Trey: I think there's a couple of pieces. I'm going to steal again from Jocko and, if possible, I'll throw in some links into the podcast notes to some of the books I'm referencing. Management, leadership: One's transactional, one's really about driving a vision. And so from a leadership standpoint, Jocko talks about owning commander's intent, giving the team a massive why to rally behind, what are we actually trying to achieve? And so when we think about that, part of that means enabling decentralized command or allowing people that aren't the leader or the manager at the top of that grouping to be the one making the decisions. You want to decentralize decision-making. So if everyone in the team, in the organizational unit, understands what we're trying to achieve and how and why, you're enabling the people closest to the technology, closest to the problems, closest to the situation, to make informed decisions because they're aligned with what the whole team's working towards. And that's a really great thing.

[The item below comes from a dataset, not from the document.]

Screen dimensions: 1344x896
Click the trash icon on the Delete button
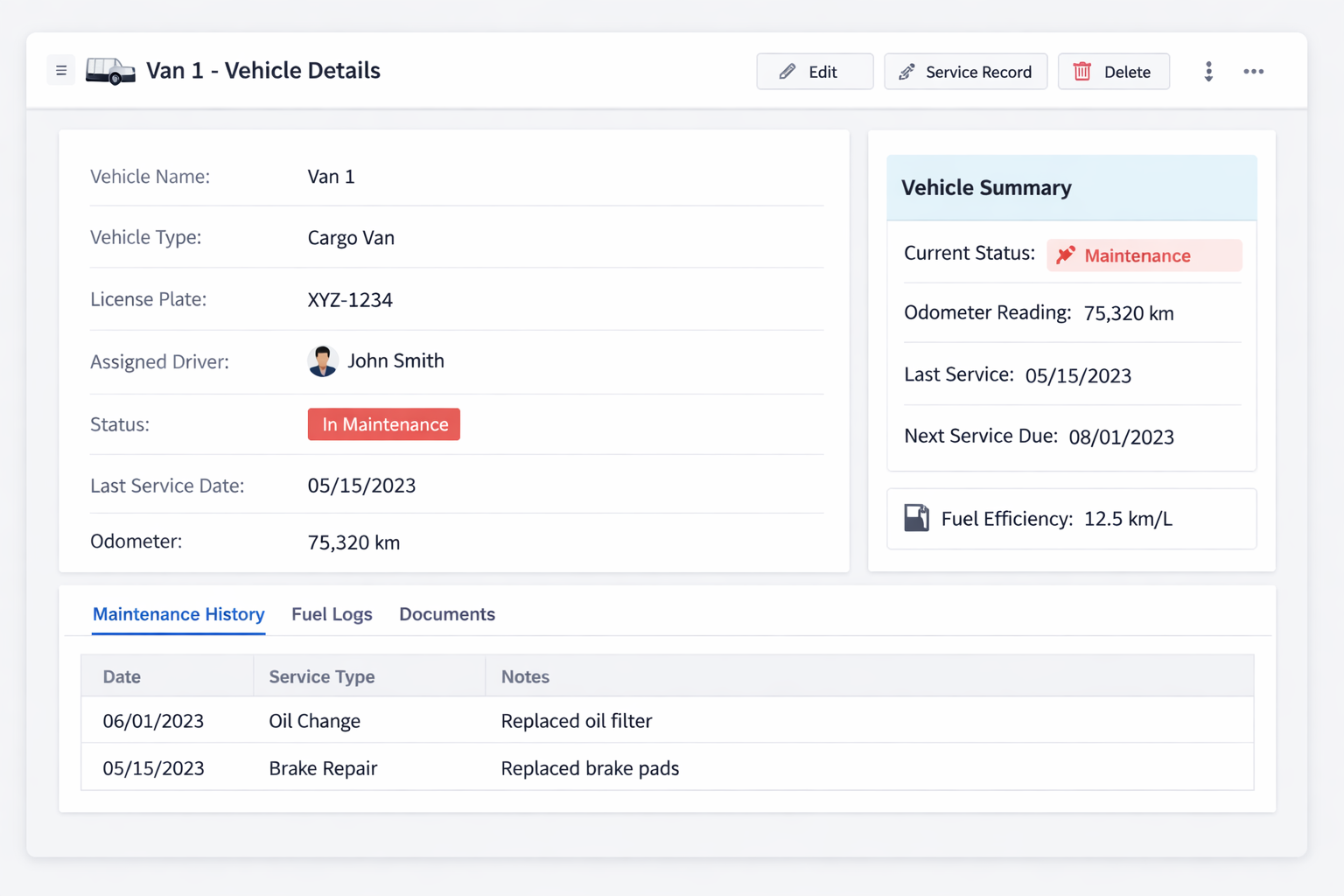click(1082, 71)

Trey: One easy example for this in day-to-day application. So I had I think four or five key groups when I was running Heroku security and we had team leads meetings, where my leadership team would meet, but when we had the full team meeting, my leads, the managers of each of those teams, didn't actually represent their teams. They had one of the ICs represent that team. So when the platform security team was presenting, it wasn't Wade delivering the update. It was one of the team members representing, at a leadership level, the rest of the team.

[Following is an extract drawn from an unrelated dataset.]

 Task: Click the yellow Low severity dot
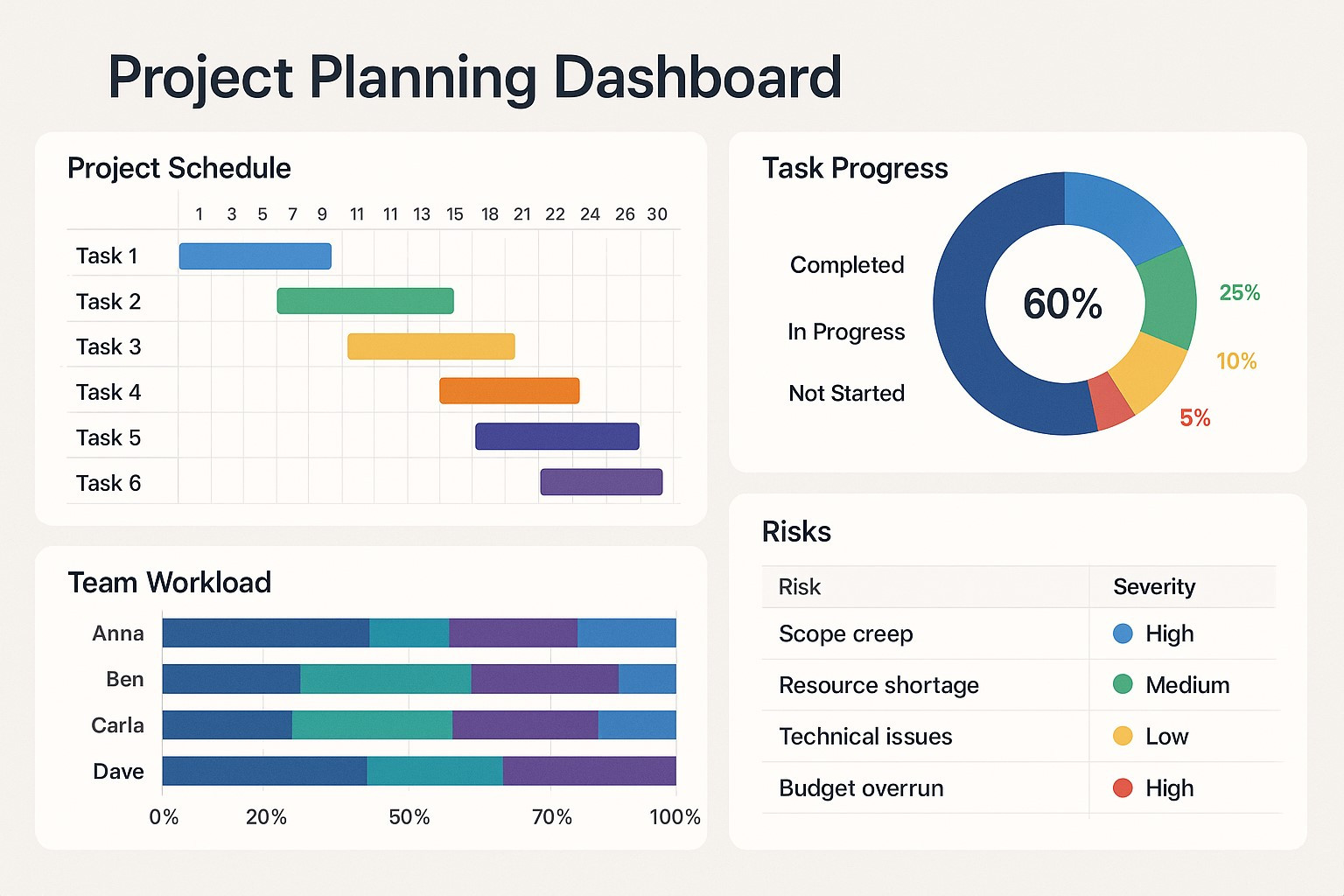(x=1123, y=736)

Trey: What's great was if someone's sick, offline, has something to deal with, life happens, you have a group of folks that are capable of speaking to one, the overarching reason why; two, the status; and allows cohesiveness across the team. So, again, it's not about leaving anyone behind. Our job as leaders is to do only what we could do and create space for everyone to grow.

Shirley: I do have a question about giving ICs and people on the team more autonomy. How do you handle a situation when someone may not agree with the fundamental vision?

Trey: So agreement is hard and I think clarity's expensive. So let's start with clarity first.

Shirley: Hold on. Yeah.

Trey: So getting a clean understanding, like you remember the old game of telephone where you're passing an idea from person to person to person?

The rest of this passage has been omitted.